## AIM OF THE EXERCISE
Word for word, print out all of the data, omitting every image.

════════════════════

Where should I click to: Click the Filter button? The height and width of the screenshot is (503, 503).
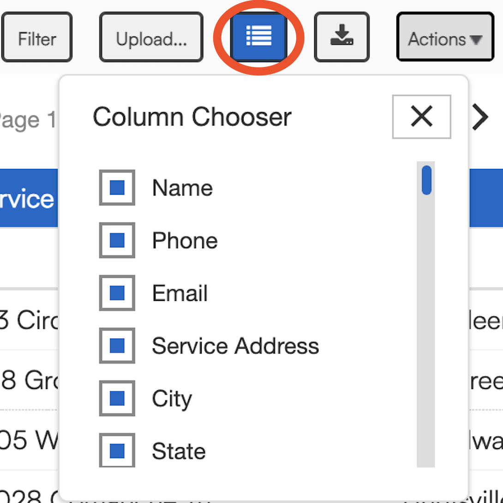pos(37,38)
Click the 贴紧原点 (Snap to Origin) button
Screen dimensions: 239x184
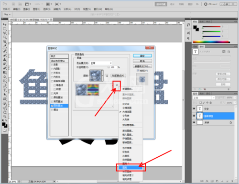118,76
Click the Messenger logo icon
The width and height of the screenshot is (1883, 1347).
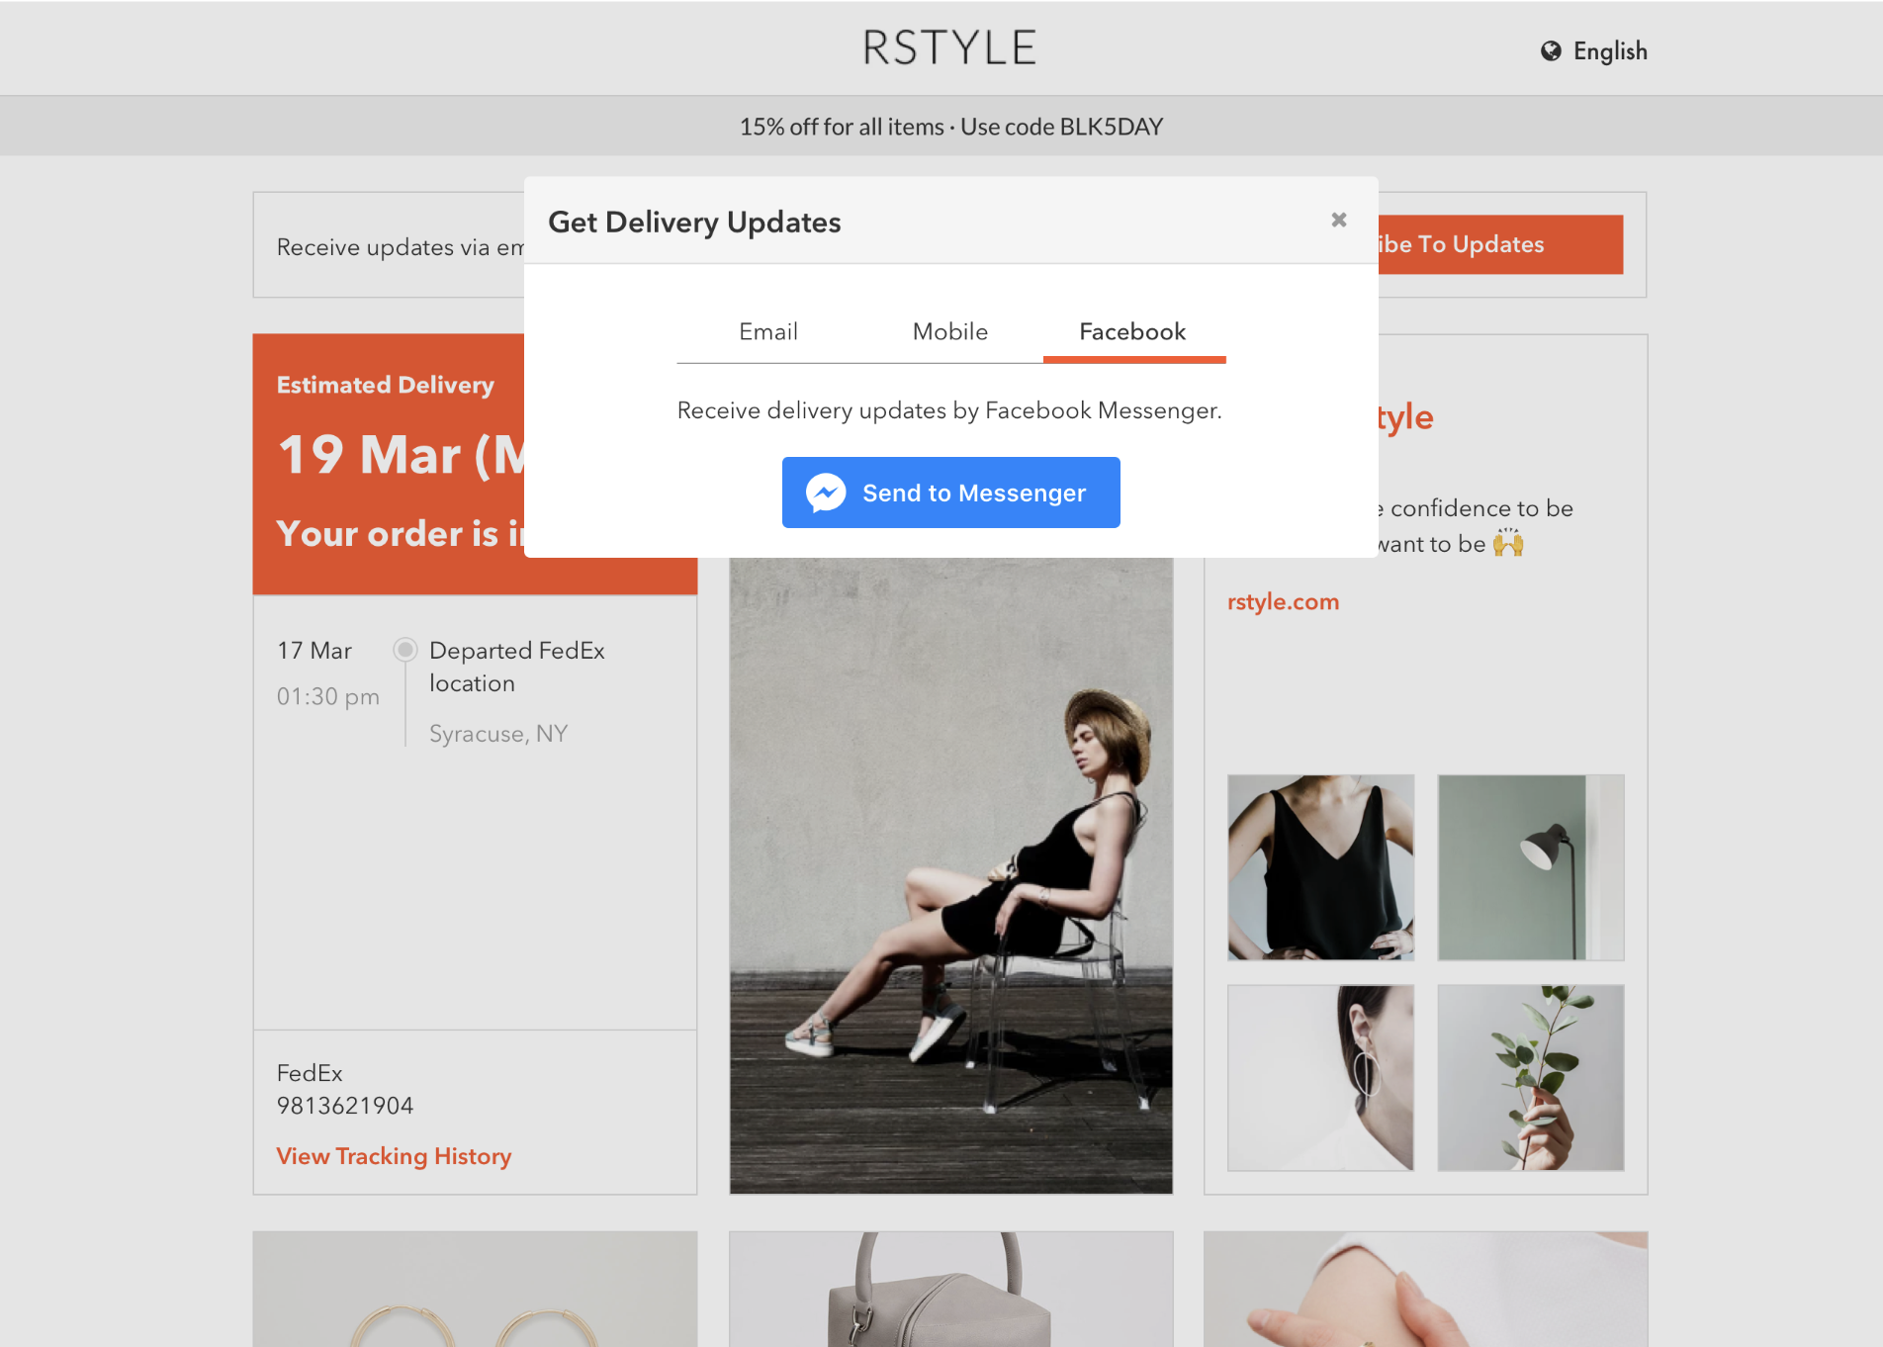tap(825, 493)
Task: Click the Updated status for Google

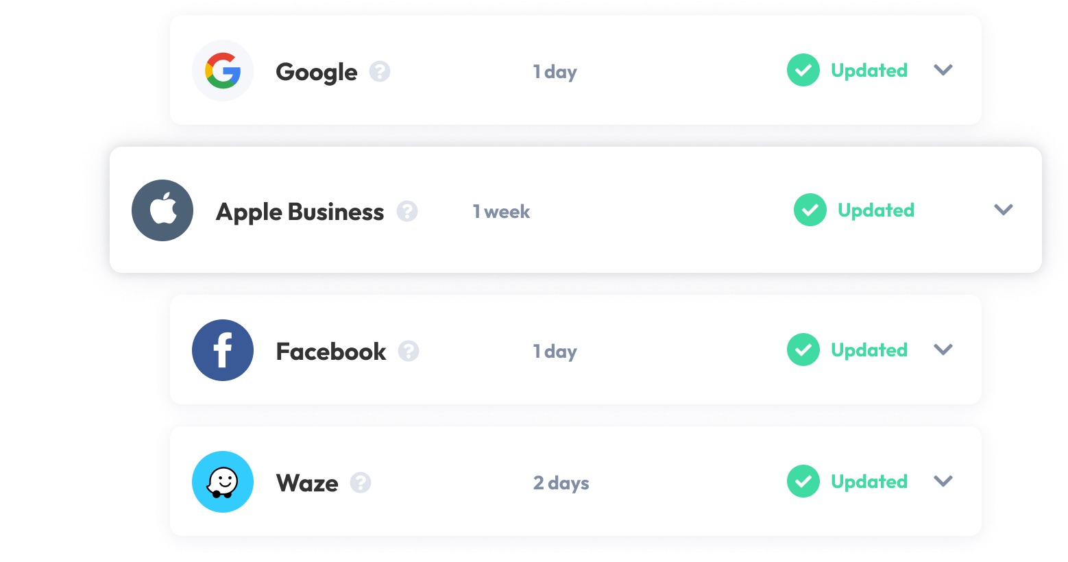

════════════════════

## TASK SOLUTION
Where should I click to: Click the Filter button? The height and width of the screenshot is (503, 503).
pos(37,38)
Click the 贴紧原点 (Snap to Origin) button
Screen dimensions: 239x184
118,76
Click the Messenger logo icon
The width and height of the screenshot is (1883, 1347).
tap(825, 493)
Task: Click the Updated status for Google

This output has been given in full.